Regular cyclist Cindy Marven said it’s going to be a “fabulous new benefit” for riders.
“It’s such a difficult, stressful crossing now. You feel sensitive to holding up traffic, after taking the [eastbound] lane.”
The cheesegrater iron grid is treacherously slippery when wet and the wind can make it even more dangerous.
Corey Burger, of the Greater Victoria Cycling Coalition, recalls doing traffic counts and seeing the bridge’s drawbacks reflected in people’s faces. “People getting ready to cross the bridge had a grimace and a set look to their faces. On Pandora [in the bike lane] they looked more relaxed. There wasn’t that same universal look of: ‘I just have to survive this next 150 metres.’ ”
Brad Dellebuur, assistant director of the city’s transportation department, said: “It’s hard to wrap your head around what it will be like when the [old] bridge goes, because it’s been such a feature for so long.”
The safer new crossing will also open the route to children. “It’s a real opportunity to increase the number of kids riding bikes.”
The project faced a unique situation — a lifting bridge with bike trails on either side that were barely on the drawing board when the bridge was designed. The converging of two major west-side bike corridors, the Galloping Goose and E&N trails. The need for robust connections on the east side to handle the trail traffic. Plus two one-way streets.
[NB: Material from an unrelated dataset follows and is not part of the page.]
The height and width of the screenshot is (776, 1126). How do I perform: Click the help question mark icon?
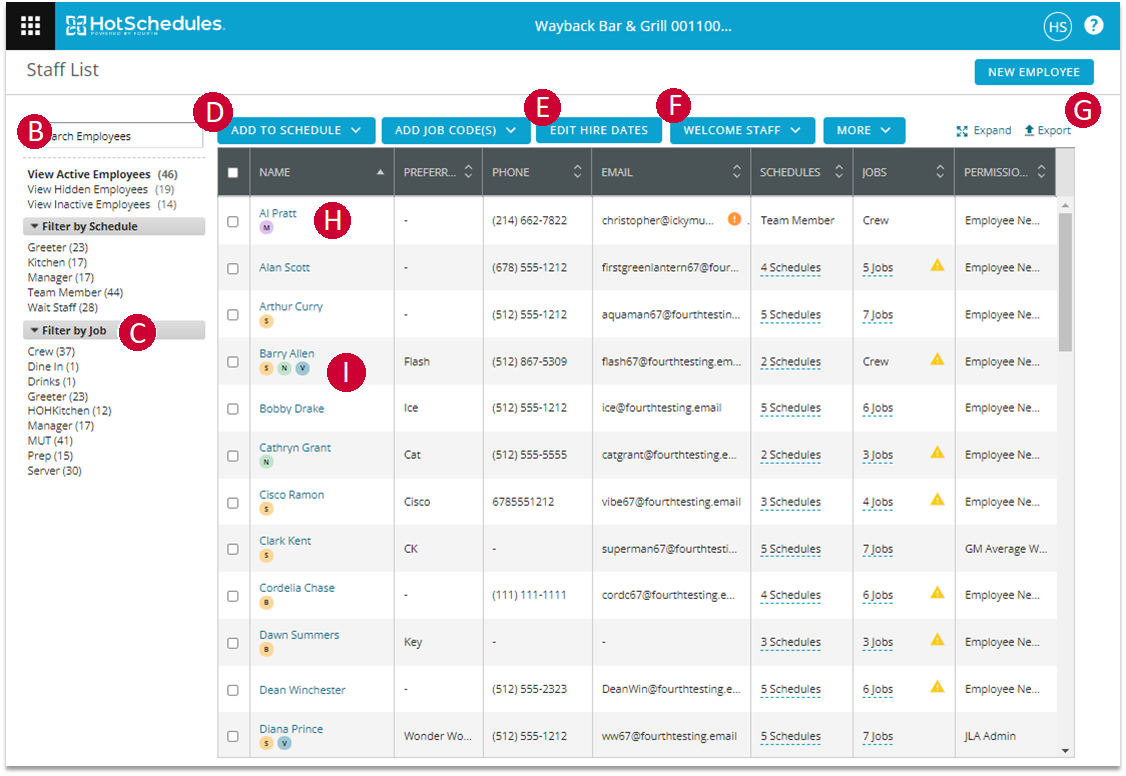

“There’s a lot going on … Fitting a cycling network into that, it’s a little complicated, but the patterns basically sort themselves out.”
Former city councillor John Luton is one of the key drivers of the bike path bridge design. He’s a totally committed daily rider who has clocked about 300,000 kilometres in his life so far.
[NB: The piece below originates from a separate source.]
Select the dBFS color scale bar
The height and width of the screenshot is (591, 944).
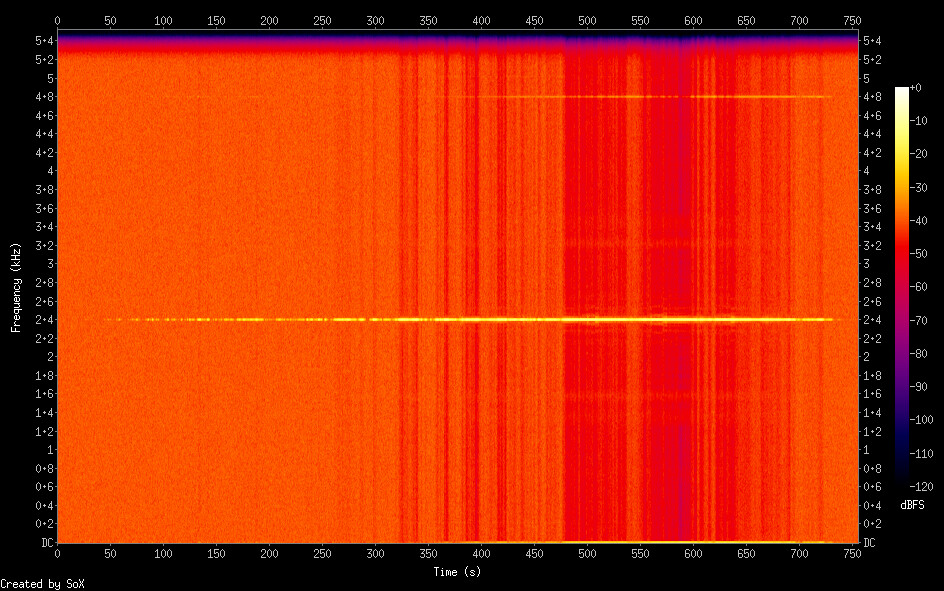point(902,288)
His term on council (2008 to 2011) coincided with the intense design arguments and he helped keep bike paths at the forefront.
He said the bridge is the most important new bike project yet. The bike highways were formerly “stranded within spitting distance of downtown. Now all the choices for city routes are ripe with opportunity.”
Karen Quine has lived at the Railyards for eight years. She’s in a one-car family with a four-year-old son and is a confident cyclist who rides a cargo bike in traffic daily. She feels fortunate to live much of her daily life on her bike. But crossing the bridge safely with a child was an awkward, time-consuming chore.
With the new bridge, “I’ll feel so much more connected to downtown.”
It will also address an equity issue. Cycling among women drops markedly after age 30, mostly for safety reasons. The new safer connection could bring participation closer to parity.
Kate Berniaz, active transportation planner for the Capital Regional District, said: “The trail system will be so much more seamless. It only takes one [problem] intersection to put people off using a trail. This will be a safe, convenient way for people to access the whole regional trail system.”
During the long argument about the project, an opponent once warned the cycling part was going to be “the most expensive 60 metres of bike path in history.”
There’s no official breakdown of the bike path costs. During the disastrous construction history of the project someone calculated six years ago that if the project were stripped of all the bike amenities it would save about $17 million.
But the cycling components also raised money, as they helped qualify the bridge for federal funding. They also contributed to swinging the referendum solidly in favour of building it.
If it all works as intended, it could easily double daily pedestrian and bike counts, to 8,000 and 6,000. A few years from now the eye-catching new gateway might be subject to arguments about its capacity to keep up with the demand it created.